Cardiovascular disease (CVD) is a major cause of mortality and the main cause of morbidity worldwide. CVD may lead to heart attacks and strokes and most of these are caused by atherosclerosis; this is a medical condition in which the arteries become narrowed and hardened due to an excessive build-up of plaque on the inner artery wall. Arterial calcification and, in particular, abdominal aortic calcification (AAC) is a manifestation of atherosclerosis and a prognostic indicator of CVD. In this paper, a two-stage automatic method to detect and quantify the severity of AAC is described; it is based on the analysis of lateral vertebral fracture assessment (VFA) images. These images were obtained on a dual energy x-ray absorptiometry (DXA) scanner used in single energy mode.
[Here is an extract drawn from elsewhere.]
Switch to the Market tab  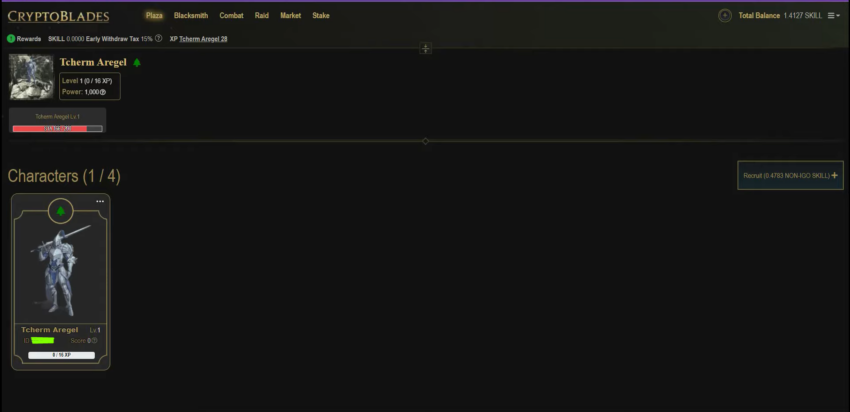[291, 16]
First, an active appearance model was used to segment the lumbar vertebrae L1-L4 and the aorta on VFA images; the segmentation of the aorta was based on its position with respect to the vertebrae. In the second stage, feature vectors representing calcified regions in the aorta were extracted to quantify the severity of AAC. The presence and severity of AAC was also determined using an established visual scoring system (AC24). The abdominal aorta was divided into four parts immediately anterior to each vertebra, and the severity of calcification in the anterior and posterior walls was graded separately for each part on a 0-3 scale. The results were summed to give a composite severity score ranging from 0 to 24. This severity score was classified as follows: mild AAC (score 0-4), moderate AAC (score 5-12) and severe AAC (score 12-24). Two classification algorithms (k-nearest neighbour and support vector machine) were trained and tested to assign the automatically extracted feature vectors into the three classes. There was good agreement between the automatic and visual AC24 methods and the accuracy of the automated technique relative to visual classification indicated that it is capable of identifying and quantifying AAC over a range of severity

Item Type: Article
Date Type: Publication
Status: Published
Schools: Computer Science & Informatics
Engineering
Subjects: T Technology > TA Engineering (General). Civil engineering (General)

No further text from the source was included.